→ **DIRECTIONS**:
Count the lines in the entries below that contain the word "link". Reply with the number alone.

→ **INPUT MATERIAL**:
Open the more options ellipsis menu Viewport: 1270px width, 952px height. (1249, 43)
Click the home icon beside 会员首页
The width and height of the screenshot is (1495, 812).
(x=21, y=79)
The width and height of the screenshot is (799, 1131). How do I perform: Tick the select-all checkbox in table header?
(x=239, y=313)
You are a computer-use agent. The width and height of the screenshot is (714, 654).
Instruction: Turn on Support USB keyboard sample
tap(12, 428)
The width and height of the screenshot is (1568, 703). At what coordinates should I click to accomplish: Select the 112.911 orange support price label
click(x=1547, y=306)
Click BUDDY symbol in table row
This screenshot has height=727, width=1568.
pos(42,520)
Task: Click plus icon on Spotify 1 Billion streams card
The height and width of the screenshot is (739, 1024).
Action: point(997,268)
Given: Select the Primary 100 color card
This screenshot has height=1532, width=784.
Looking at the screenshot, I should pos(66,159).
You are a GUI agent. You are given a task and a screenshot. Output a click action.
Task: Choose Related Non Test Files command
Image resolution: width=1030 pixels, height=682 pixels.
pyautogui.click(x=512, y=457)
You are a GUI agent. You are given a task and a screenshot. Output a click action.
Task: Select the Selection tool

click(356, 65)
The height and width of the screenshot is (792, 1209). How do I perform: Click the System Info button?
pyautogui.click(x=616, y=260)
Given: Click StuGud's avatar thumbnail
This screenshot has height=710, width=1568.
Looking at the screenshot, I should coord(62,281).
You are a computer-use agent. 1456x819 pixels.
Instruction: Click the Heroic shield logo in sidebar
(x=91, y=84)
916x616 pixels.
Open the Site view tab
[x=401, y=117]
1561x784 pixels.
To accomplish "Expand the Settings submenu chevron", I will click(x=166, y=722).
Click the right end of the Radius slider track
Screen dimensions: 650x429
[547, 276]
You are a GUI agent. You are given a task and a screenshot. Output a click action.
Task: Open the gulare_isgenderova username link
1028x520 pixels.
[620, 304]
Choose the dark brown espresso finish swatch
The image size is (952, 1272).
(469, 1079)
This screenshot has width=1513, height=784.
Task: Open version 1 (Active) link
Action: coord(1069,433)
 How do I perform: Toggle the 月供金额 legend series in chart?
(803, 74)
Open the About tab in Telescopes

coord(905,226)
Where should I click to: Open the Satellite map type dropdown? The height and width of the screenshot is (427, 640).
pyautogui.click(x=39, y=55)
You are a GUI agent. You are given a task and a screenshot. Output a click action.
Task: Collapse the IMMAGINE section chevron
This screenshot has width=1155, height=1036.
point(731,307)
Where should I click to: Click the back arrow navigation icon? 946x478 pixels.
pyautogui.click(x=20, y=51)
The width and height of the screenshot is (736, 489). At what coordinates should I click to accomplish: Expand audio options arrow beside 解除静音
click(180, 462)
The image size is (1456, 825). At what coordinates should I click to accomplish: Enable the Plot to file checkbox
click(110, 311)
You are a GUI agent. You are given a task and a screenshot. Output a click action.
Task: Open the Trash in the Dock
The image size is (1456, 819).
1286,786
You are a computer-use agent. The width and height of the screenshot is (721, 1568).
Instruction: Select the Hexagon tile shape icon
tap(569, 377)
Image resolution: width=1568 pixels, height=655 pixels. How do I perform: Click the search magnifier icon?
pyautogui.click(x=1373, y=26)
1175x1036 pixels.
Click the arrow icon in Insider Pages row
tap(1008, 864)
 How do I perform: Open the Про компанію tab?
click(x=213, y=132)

→ **RESULT OF THIS TASK**:
2